Answer to Question 1
False
Answer to Question 2
Today's social networks offer a multitude of consumer benefits, including music downloads, apps, forums, and games. Marketers are thereby using these sites and their popularity with consumers to promote products, handle questions and complaints, and provide information to assist customers in buying decisions. Consumers now have a greater ability to regulate the information that they view as well as the rate and sequence of their exposure to that information. The Internet is sometimes referred to as a pull medium because users determine which websites they are going to view; the marketer has only limited ability to control the content to which users are exposed, and in what sequence. Today, blogs, wikis, podcasts, and ratings are used to publicize, praise, or challenge companies. Digital media require marketers to approach their jobs differently compared to traditional marketing. However, most companies in the United States do not routinely monitor consumers' postings to online social networking sites. In many cases, this represents a missed opportunity to gather information.

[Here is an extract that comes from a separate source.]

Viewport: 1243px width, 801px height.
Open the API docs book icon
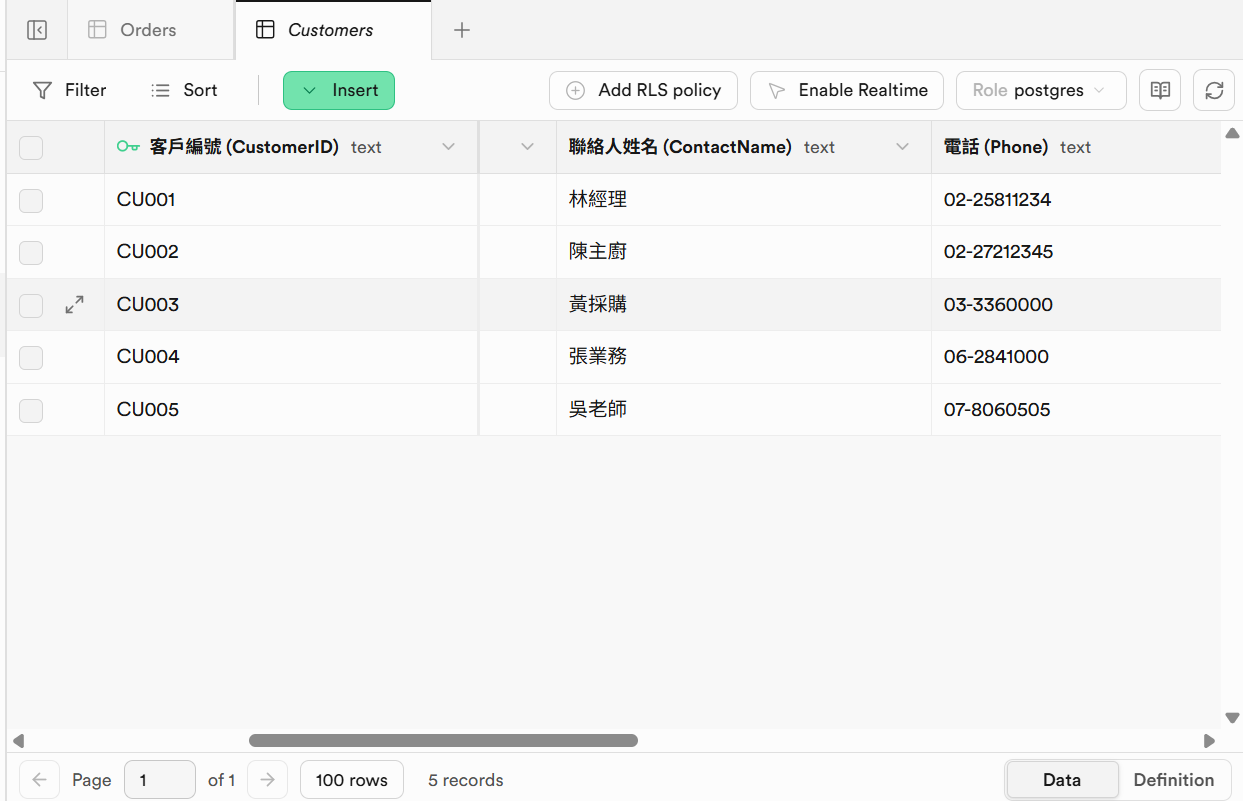(x=1160, y=90)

On the other hand, some companies are using the power of the consumer to their advantage. While negative ratings and reviews are damaging to a company, positive customer feedback is free publicity that often helps the company more than corporate messages do. Because consumer-generated content appears more authentic than corporate messages, it can go far in increasing a company's credibility. Additionally, while consumers can use digital media to access more information, marketers can also use the same sites to get information on the consumer-often more information than could be garnered through traditional marketing venues. They can examine how consumers are using the Internet to target marketing messages to their audience. Finally, marketers are also using the Internet to track the success of their online marketing campaigns, creating an entirely new way of gathering marketing research.